Le président sénégalais a lui-même qualifié son déplacement de visite de courtoisie, formule prudente qui évite d’engager la CEDEAO en tant qu’institution. La distinction entre le chef d’État sénégalais et le président en exercice de l’organisation régionale sera difficile à tenir dans la durée, mais elle offre pour l’instant une marge de manœuvre utile.
Une médiation efficace ne peut pas commencer par la seule exigence d’un retour. Les gouvernements de l’AES ont construit leur légitimité sur la souveraineté, la rupture avec certaines puissances occidentales et la critique des sanctions régionales. Pour rouvrir un espace de discussion, la CEDEAO doit proposer des arrangements concrets sur la circulation, le commerce, les infrastructures et la sécurité des frontières.
Un corridor qui oblige Dakar autant que Bamako
Le rapprochement ne relève pas seulement de la diplomatie. Le Mali est un pays enclavé dont une part déterminante des importations transite par le corridor reliant Bamako au port de Dakar. Les recettes portuaires, les transporteurs et les commerçants sénégalais dépendent en retour de ce flux.
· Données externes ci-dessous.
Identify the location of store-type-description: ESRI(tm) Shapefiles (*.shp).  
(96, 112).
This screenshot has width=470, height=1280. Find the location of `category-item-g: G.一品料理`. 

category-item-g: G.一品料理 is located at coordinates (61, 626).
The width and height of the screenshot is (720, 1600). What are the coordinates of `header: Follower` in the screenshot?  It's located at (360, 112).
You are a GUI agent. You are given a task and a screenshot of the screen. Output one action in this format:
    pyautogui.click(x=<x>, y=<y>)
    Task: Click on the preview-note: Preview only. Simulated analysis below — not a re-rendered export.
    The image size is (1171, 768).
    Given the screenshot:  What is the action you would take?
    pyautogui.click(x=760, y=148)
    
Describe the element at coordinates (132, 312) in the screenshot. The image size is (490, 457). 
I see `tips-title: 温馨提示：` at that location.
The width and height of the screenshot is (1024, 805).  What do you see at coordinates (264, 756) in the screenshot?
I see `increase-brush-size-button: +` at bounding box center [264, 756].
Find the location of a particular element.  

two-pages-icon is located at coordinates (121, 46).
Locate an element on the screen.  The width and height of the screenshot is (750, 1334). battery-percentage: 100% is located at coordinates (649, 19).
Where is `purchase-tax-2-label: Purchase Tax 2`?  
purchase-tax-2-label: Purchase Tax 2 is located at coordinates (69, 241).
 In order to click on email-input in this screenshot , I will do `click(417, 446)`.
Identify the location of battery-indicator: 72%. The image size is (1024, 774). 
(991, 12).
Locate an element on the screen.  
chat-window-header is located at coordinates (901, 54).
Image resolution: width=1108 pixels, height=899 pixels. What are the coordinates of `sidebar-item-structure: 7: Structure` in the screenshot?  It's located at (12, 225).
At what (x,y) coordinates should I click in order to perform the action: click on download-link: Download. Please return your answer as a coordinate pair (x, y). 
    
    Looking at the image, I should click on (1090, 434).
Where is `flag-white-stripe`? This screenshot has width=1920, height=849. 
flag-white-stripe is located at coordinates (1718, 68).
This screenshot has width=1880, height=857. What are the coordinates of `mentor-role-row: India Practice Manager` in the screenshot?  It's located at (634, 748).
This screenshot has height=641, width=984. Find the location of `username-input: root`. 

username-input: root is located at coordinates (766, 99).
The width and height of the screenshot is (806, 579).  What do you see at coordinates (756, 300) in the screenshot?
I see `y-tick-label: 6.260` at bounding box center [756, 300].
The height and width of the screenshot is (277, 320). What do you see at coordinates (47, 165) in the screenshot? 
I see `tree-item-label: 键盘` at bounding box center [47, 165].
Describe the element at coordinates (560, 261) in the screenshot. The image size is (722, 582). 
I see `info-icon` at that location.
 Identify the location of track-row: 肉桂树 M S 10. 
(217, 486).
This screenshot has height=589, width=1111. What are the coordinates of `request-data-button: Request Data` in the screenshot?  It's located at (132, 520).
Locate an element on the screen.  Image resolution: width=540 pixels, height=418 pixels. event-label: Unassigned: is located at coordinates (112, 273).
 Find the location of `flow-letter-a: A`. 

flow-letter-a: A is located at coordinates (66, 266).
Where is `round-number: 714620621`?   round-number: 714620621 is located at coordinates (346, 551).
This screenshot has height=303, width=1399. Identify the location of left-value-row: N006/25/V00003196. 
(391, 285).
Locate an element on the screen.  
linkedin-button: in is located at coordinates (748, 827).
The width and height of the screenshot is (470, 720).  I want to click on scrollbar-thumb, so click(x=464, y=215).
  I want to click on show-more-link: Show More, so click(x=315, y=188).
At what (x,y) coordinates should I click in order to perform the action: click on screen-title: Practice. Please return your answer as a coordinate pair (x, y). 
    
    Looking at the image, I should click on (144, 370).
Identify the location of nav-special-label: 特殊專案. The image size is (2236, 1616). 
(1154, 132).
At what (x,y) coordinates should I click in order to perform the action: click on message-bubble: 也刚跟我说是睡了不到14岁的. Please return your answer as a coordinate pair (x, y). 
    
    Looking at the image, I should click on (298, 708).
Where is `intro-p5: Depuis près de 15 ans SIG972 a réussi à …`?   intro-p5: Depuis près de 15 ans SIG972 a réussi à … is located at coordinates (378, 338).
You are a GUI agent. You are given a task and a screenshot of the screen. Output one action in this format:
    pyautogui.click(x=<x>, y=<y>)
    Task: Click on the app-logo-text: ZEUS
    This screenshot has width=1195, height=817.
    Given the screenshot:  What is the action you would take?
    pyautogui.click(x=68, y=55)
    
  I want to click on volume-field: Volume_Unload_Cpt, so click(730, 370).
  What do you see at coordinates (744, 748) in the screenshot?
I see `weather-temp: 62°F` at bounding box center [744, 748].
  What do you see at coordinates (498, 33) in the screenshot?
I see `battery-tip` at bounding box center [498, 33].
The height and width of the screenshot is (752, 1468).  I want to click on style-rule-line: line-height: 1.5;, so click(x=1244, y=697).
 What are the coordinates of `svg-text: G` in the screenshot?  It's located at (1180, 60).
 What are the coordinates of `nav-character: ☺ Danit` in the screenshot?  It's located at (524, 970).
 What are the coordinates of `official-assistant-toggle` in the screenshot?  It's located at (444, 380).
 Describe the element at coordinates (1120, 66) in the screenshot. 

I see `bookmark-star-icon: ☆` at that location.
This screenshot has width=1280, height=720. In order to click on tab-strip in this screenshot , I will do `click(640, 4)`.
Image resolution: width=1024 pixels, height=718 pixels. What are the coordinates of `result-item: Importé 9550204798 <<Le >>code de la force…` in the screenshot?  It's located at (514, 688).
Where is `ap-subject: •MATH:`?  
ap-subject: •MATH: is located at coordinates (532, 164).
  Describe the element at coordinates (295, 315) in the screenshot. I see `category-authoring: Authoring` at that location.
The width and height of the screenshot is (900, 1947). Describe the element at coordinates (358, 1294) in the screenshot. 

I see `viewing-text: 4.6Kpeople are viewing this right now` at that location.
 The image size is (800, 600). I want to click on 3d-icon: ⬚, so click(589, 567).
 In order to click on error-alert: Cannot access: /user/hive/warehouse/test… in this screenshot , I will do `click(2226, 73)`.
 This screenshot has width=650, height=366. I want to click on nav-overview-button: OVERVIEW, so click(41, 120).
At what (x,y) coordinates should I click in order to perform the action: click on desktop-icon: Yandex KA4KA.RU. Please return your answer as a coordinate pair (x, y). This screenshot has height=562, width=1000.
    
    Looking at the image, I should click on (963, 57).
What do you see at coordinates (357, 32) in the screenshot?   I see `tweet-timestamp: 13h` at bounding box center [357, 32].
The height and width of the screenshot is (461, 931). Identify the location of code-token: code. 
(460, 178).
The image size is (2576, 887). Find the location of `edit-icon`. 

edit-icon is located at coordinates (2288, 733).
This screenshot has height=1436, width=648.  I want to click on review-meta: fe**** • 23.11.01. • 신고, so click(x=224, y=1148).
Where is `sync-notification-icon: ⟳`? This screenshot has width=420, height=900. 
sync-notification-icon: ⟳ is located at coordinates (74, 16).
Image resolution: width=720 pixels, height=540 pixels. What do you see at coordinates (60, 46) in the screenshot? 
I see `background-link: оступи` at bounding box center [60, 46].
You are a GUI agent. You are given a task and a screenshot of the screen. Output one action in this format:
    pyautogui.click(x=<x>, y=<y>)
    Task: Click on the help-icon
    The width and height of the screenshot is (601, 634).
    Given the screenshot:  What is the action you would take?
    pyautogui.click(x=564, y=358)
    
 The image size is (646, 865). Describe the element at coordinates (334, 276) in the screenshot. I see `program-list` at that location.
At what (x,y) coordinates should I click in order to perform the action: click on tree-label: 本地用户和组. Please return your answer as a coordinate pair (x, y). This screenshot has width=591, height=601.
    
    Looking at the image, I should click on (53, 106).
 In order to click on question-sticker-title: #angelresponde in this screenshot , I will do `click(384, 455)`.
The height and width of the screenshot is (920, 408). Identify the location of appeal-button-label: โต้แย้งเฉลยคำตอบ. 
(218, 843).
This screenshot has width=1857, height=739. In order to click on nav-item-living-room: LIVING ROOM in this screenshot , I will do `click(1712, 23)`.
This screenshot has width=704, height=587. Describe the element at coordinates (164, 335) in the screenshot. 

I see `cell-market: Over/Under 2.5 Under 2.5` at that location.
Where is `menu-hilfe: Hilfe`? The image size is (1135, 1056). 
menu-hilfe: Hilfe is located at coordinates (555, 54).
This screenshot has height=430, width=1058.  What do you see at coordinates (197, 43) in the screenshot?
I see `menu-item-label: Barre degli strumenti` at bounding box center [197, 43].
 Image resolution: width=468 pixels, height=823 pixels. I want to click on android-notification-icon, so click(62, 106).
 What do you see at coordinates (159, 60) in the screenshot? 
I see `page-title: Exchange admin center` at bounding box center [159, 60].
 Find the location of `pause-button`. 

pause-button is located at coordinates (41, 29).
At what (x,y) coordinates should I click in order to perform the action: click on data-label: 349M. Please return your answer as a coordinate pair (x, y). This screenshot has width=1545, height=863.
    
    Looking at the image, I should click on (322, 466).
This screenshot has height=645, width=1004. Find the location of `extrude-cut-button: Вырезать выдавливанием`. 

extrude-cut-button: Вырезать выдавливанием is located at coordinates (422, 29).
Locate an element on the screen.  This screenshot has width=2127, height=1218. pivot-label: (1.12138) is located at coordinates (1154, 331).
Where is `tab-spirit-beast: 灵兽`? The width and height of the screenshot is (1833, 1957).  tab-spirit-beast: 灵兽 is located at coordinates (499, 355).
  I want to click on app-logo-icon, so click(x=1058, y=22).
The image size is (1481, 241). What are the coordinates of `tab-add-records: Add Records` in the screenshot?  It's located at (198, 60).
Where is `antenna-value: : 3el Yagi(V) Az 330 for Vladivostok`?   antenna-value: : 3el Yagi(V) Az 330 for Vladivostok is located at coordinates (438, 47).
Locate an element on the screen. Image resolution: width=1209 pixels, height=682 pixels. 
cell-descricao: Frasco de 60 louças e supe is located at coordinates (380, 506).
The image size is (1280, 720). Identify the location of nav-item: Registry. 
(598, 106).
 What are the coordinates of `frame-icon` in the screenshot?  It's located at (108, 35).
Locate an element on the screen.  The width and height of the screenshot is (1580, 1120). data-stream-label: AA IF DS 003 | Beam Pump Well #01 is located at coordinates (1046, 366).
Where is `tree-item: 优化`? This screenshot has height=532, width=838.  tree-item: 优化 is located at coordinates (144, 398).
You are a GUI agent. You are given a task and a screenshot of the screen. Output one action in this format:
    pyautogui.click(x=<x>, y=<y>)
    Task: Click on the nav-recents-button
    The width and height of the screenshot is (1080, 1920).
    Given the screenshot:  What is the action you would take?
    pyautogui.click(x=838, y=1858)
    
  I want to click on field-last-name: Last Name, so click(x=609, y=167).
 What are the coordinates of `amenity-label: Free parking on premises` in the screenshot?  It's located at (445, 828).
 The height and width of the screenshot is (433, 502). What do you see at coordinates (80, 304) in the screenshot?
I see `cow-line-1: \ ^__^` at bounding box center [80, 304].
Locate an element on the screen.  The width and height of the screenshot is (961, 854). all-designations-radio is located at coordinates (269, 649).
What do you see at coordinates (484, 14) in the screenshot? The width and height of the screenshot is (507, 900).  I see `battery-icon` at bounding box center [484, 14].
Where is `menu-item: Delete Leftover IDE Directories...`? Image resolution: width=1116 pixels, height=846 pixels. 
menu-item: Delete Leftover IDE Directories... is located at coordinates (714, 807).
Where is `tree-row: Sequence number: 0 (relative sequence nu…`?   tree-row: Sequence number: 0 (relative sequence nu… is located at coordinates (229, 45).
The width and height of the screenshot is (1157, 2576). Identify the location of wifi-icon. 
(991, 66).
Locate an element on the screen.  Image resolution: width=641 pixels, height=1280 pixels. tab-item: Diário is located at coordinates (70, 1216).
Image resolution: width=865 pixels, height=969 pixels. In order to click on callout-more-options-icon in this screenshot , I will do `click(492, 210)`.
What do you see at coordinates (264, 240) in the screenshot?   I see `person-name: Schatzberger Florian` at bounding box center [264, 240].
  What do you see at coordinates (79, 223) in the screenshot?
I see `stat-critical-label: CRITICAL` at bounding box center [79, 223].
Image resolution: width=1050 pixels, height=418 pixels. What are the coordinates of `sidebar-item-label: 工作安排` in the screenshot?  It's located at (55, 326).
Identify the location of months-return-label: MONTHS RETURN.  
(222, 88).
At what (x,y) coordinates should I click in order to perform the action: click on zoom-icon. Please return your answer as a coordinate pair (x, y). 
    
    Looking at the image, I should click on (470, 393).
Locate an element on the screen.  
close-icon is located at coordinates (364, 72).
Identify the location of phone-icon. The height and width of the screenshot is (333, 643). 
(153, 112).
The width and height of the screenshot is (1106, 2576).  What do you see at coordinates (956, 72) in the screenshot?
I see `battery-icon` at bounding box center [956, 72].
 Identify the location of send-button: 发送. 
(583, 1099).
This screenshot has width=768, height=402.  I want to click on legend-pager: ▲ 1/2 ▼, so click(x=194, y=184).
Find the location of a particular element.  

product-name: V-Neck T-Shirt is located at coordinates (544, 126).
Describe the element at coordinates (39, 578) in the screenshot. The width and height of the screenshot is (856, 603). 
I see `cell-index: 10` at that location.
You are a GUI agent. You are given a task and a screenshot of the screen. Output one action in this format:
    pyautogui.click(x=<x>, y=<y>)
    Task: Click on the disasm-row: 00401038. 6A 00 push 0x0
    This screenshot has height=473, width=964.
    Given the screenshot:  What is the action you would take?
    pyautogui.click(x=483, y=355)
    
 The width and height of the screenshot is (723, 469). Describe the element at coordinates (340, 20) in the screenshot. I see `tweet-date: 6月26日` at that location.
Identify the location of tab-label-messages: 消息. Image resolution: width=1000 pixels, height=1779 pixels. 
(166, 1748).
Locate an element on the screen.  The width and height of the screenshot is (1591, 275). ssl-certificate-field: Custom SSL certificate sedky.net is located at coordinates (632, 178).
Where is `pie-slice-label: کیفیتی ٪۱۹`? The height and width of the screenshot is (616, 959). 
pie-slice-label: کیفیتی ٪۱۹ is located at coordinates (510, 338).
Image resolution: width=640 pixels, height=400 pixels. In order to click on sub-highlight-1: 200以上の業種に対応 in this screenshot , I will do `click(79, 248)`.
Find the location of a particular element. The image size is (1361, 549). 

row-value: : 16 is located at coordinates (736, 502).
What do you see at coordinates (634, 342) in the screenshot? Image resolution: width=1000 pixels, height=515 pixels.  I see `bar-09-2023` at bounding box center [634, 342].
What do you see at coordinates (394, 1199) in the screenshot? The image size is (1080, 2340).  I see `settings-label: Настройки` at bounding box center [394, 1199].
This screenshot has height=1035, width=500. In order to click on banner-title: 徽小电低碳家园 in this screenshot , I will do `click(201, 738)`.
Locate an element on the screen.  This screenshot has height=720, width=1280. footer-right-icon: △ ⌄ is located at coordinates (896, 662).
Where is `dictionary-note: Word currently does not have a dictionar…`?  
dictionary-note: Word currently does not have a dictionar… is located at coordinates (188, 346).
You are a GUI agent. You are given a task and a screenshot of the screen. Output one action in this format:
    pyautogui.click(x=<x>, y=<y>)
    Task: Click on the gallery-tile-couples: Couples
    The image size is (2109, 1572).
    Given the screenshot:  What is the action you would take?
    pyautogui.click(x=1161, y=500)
Des données citées par l’agence APA pour 2022 indiquent que le Mali représentait alors 50,5 % des exportations sénégalaises vers l’Afrique, pour une valeur de 1 404,5 milliards de francs CFA. Ces chiffres datent de quatre ans et doivent être actualisés, mais ils donnent l’ordre de grandeur du débouché malien pour l’économie sénégalaise.
Cette imbrication explique la constance de la position de Dakar depuis 2024 : le Sénégal n’a jamais adopté la ligne dure sur les sanctions et a plaidé, y compris au sein de la CEDEAO, pour éviter l’isolement du Sahel. Les deux États ont d’ailleurs maintenu des mécanismes de sécurité malgré la rupture institutionnelle, notamment des échanges de renseignements et des patrouilles conjointes lancées le 20 février 2025 dans la zone de Diboli.
S’y ajoute une menace directe. La progression des groupes armés vers le sud et l’ouest du Mali rapproche mécaniquement l’insécurité de la frontière orientale du Sénégal, dans la région de Kayes puis vers Tambacounda. Ce que Dakar défend à Bamako, il le défend aussi chez lui.
Ce que la visite ne règle pas
Le geste est réel, ses limites aussi. Aucun mécanisme opérationnel n’a été annoncé : ni nouvelles patrouilles conjointes, ni cadre formalisé de partage du renseignement, ni calendrier de suivi. La coopération reste, à ce stade, une déclaration d’intention entre deux chefs d’État dont les régimes procèdent de légitimités très différentes.
Le Sénégal marche par ailleurs sur une ligne étroite. Trop de proximité affichée avec une transition militaire fragilise le discours démocratique de Dakar auprès de ses partenaires ; trop de distance, et le canal se referme au profit d’autres acteurs, russes ou turcs notamment, déjà présents à Bamako. Le 23 juin 2026 à Berlin, Bassirou Diomaye Faye avait plaidé pour un soutien international accru à la sécurité du Sahel : sa visite à Bamako donne à cette position une traduction régionale.
La véritable épreuve viendra du prochain sommet de la CEDEAO. Le président sénégalais y arrivera en ayant montré qu’il peut parler à l’AES. Il lui restera à démontrer que ce dialogue produit autre chose que des images d’aéroport : un régime commercial préservé, des corridors sécurisés, et peut-être un cadre de coopération sécuritaire que la rupture de 2025 avait rendu improbable. Une lecture que la trajectoire du président sénégalais et celle du chef de la transition malienne rendent moins improbable qu’il n’y paraît.